* _What you need to do_
Where in the listing does the string "computer" appear? Copy every line that holds it.
=== Begin Enclosure ===
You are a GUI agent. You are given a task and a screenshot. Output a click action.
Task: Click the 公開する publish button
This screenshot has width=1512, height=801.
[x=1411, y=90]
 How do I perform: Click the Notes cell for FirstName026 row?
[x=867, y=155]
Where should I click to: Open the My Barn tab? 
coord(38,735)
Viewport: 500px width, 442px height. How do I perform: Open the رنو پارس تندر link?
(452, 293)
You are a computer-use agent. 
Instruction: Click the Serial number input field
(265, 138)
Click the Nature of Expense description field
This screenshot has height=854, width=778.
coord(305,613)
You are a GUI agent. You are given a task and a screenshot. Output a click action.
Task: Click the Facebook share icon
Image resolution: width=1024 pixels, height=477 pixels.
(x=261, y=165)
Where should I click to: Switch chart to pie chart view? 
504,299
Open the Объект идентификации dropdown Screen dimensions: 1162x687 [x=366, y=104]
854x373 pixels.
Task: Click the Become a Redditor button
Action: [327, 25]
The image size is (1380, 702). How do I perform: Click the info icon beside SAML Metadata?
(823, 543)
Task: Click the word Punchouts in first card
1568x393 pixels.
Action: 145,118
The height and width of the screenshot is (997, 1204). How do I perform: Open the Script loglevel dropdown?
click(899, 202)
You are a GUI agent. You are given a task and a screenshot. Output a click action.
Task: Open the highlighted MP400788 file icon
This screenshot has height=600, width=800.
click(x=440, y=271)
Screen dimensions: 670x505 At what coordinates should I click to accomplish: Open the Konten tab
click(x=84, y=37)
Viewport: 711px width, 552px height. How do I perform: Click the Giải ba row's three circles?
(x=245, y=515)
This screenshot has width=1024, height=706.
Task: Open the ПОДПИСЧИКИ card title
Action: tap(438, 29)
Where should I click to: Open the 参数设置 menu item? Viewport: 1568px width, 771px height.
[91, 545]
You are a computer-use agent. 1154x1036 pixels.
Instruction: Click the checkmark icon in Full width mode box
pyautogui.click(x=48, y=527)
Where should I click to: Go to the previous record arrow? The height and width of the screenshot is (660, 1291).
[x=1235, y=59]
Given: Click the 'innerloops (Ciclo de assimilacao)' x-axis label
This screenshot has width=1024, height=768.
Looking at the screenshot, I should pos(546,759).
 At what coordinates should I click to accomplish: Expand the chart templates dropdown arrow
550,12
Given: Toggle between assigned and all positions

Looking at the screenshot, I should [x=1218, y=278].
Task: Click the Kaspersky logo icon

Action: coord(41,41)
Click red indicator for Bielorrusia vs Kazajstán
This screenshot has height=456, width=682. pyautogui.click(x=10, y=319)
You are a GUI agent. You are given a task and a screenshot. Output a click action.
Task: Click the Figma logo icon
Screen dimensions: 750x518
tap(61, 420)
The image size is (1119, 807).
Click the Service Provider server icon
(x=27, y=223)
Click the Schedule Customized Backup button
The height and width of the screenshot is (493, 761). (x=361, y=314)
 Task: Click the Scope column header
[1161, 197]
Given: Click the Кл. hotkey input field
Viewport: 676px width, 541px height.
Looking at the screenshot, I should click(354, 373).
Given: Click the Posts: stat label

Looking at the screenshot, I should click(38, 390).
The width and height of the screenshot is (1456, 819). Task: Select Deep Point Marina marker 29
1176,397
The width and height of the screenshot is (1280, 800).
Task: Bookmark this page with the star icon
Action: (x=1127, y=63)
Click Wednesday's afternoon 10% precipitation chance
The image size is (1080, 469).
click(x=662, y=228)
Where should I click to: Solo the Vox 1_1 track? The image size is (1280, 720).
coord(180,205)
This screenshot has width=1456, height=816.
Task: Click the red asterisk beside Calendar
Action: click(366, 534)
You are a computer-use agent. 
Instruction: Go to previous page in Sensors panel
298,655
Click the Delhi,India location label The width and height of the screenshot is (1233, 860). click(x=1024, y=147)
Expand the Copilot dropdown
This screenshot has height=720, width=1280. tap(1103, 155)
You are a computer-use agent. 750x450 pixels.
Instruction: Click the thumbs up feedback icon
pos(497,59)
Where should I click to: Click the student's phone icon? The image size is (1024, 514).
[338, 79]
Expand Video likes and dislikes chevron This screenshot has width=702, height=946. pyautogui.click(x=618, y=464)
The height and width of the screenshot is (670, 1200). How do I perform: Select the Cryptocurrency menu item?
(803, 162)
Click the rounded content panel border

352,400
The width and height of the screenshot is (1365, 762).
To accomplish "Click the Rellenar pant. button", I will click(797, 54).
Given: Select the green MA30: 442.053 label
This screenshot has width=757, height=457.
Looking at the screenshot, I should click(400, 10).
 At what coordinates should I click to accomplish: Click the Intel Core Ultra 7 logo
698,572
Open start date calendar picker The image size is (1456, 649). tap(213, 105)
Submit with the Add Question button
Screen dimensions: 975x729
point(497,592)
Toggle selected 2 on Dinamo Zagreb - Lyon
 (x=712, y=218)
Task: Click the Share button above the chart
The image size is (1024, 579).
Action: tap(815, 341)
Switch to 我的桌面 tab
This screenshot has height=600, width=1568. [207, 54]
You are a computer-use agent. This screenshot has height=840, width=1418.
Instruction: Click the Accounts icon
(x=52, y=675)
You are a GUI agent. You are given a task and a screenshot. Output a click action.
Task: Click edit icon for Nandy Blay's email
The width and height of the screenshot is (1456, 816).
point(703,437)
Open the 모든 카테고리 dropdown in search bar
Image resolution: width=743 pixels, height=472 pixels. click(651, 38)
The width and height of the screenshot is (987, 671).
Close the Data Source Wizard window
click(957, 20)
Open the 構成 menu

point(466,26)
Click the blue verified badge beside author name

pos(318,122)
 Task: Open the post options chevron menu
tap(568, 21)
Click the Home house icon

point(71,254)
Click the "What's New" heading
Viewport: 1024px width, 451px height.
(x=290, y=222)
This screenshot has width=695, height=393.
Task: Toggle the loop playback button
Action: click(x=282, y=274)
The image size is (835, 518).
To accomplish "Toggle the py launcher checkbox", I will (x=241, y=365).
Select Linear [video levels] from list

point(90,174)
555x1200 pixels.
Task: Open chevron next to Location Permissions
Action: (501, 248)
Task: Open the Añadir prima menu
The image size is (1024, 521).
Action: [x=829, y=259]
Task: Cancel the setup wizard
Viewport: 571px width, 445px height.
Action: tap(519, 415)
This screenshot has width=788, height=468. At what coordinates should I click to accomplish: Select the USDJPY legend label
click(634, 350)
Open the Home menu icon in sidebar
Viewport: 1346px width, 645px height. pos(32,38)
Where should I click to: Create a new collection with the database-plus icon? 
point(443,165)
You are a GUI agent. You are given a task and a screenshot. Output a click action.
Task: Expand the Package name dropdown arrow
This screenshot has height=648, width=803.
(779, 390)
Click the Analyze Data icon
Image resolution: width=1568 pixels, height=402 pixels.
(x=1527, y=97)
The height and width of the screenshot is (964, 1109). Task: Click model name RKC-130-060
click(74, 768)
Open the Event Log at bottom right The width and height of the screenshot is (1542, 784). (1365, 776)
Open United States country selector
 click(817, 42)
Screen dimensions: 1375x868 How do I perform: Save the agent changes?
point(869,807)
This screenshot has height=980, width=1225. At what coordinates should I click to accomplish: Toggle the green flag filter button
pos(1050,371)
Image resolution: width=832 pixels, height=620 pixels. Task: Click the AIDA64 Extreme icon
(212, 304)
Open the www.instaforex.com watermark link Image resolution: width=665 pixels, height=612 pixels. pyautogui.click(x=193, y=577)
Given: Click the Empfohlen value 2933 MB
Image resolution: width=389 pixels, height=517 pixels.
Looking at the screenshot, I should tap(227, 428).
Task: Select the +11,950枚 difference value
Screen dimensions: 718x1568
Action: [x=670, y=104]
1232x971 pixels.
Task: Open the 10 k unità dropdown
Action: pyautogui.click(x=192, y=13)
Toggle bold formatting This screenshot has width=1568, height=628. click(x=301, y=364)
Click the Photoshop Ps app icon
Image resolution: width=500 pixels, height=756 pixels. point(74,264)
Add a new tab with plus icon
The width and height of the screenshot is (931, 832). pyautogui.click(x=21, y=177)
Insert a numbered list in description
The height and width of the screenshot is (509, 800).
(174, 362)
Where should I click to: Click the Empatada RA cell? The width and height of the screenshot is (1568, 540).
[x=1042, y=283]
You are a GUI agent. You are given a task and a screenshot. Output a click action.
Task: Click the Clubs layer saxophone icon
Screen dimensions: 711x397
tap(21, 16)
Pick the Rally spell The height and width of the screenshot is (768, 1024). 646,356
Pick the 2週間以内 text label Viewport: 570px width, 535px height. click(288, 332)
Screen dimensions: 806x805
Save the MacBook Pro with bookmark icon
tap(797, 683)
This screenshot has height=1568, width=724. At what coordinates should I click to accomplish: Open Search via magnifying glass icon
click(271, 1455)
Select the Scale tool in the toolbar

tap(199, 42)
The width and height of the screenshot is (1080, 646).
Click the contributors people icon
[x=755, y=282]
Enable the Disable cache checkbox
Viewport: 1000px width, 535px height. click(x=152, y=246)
=== End Enclosure ===
* _Task result_
You are a computer-use agent. 
You are a computer-use agent. 1154x1036 pixels.
You are a computer-use agent. 
You are a computer-use agent. 750x450 pixels.
You are a computer-use agent. This screenshot has height=840, width=1418.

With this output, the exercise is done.